GI-Grasp: Target-Oriented 6DoF Grasping Strategy with Grasp Intuition Based on Vision-Language Models

Tong Jia, Haiyu Zhang, Guowei Yang, Yizhe Liu, Hao Wang, Shiyi Guo

Published: 01 Jan 2024, Last Modified: 13 May 2025ICIRA (2) 2024EveryoneRevisionsBibTeXCC BY-SA 4.0

Abstract: Robot grasping is widely recognized as a crucial component of robotics activities. Several deep learning based grasping algorithms for planar and 6-degree-of-freedom have been presented, and they have produced good results in simulation and real world. However, when these algorithms do grasping posture estimation, their projected grasping poses may not always make sense for the grasping site, even if they cover the item under consideration. These algorithms tend to focus on the thing as a whole and perform activities that differ significantly from human behavior. To that end, we propose our GI-Grasp, a novel strategy that allows the robot to perceive the object to be grasped at a finer scale by introducing vision-language models (VLMs) to determine which part of the object is more suitable for grasping, guiding the robot to act like a human. First, we segment the RGB images of the grasping scene into instances in order to detect and localize the items to be clutched.
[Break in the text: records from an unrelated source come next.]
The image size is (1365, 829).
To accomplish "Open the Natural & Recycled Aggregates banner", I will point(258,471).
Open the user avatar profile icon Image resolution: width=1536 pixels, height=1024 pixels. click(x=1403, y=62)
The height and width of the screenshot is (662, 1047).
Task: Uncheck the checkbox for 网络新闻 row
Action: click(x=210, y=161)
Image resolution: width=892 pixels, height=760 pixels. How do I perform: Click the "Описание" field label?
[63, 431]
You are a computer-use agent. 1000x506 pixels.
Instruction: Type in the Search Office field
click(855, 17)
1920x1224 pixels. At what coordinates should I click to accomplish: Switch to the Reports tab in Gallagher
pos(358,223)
Secondly, we provide the robot with a priori knowledge of the objects to be grasped through VLMs to help the robot understand the compositional details of the objects to be grasped and identify the spatial constraints related to the grasping task. Finally, acceptable position prediction is combined with the grasping algorithm to improve the robot’s grasping accuracy. Our real-world experiments have proven that GI-Grasp of object features assists robots in grasping items in a more human like (and reasonable) style, increasing the success rate of grasping.